> _Text excerpt_
######
Purpose: To evaluate the performance of the autorefractor Retinomax K-plus2 and the photoscreener plusoptiX S08 in measuring refractive errors by comparing them with cycloplegic retinoscopy (CR) and to assess limitations associated with their use.
Methods: Cross-sectional study to compare data from CR, performed by an orthoptist, to data from Retinomax K-plus2 and plusoptiX S08 performed by a lay screener. Sensitivity and specificity for the detection of significant refractive errors were determined according to American Academy of Pediatric Ophthalmology and Strabismus criteria.
Results: Two hundred children were included, with a mean age of 5.2 ± 2.6 years (3 months to 11 years). Compared to CR, the plusoptiX S08 showed a mean difference of -1.13 ± 1.25 D (95% limits of agreement [LOA], -3.59 to +1.32) for spherical equivalent (SE) and -0.23 ± 0.53 D (LOA, -1.28 to +0.81) for the cylinder. Mean difference for the Retinomax K-plus2 before cycloplegia was -0.08 ± 0.58 D (LOA, -1.23 to +1.06) for SE and 0.03 ± 0.38 D (LOA, -0.72 to +0.78) for the cylinder; after cycloplegia -2.11 ± 1.64 D (LOA, -5.33 to +1.10) for SE and -0.06 ± 0.47 D (LOA, -0.98 to +0.86) for the cylinder. Sensitivity for detecting hyperopia >3.5 D with the plusoptiX S08 was 33.3%, the Retinomax before cycloplegia 31.0% and after cycloplegia 84.6% and high for detecting myopia, astigmatism, and anisometropia.
######
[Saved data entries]
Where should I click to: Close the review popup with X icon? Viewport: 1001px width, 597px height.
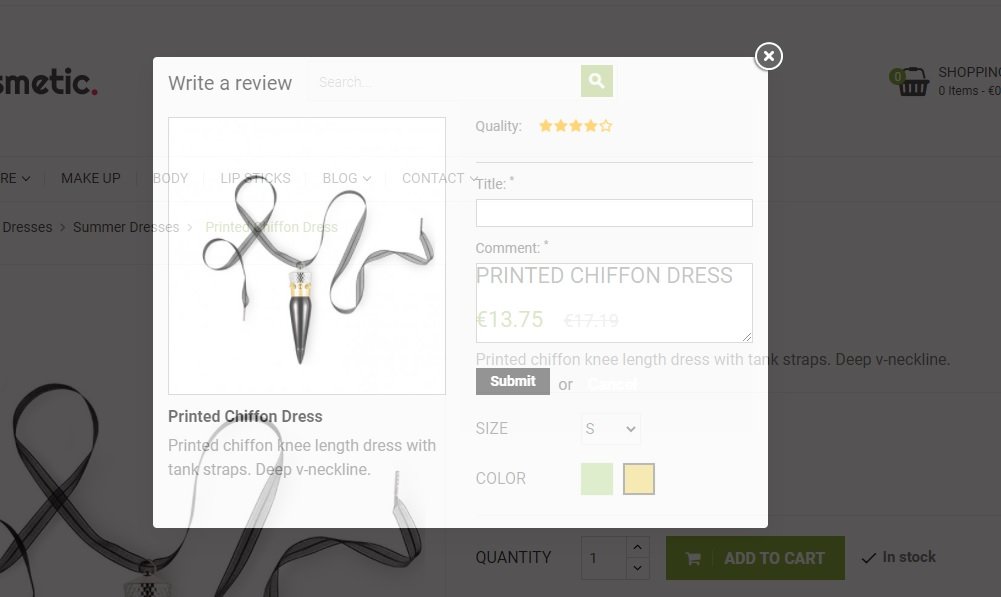pos(769,56)
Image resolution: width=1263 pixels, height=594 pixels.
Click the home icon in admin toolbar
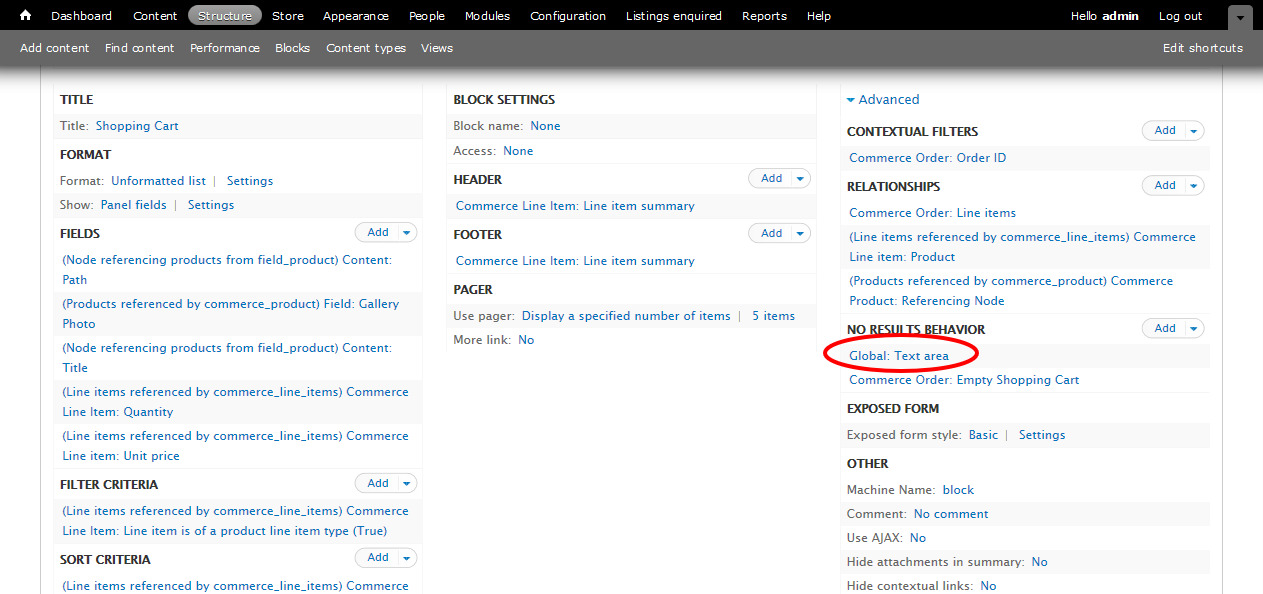click(26, 16)
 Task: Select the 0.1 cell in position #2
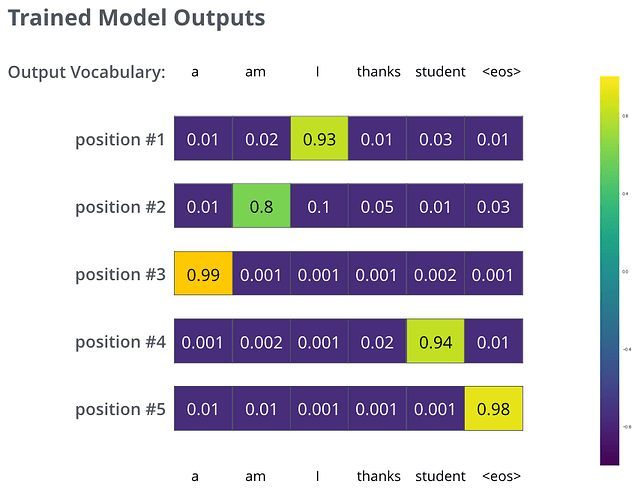coord(319,207)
######
> _Instructions_
a) Reproduce the passage of the refractive error abstract from "Methods: Cross-sectional study" up to and including "and Strabismus criteria.".
b) In the refractive error abstract, what was the sensitivity of the plusoptiX S08 for detecting hyperopia >3.5 D?
c) Translate this sentence from the refractive error abstract into Spanish: "Two hundred children were included, with a mean age of 5.2 ± 2.6 years (3 months to 11 years)."

> _Solutions to the tasks_
a)
Methods: Cross-sectional study to compare data from CR, performed by an orthoptist, to data from Retinomax K-plus2 and plusoptiX S08 performed by a lay screener. Sensitivity and specificity for the detection of significant refractive errors were determined according to American Academy of Pediatric Ophthalmology and Strabismus criteria.

b) 33.3%

c) Se incluyeron doscientos niños, con una edad media de 5,2 ± 2,6 años (de 3 meses a 11 años).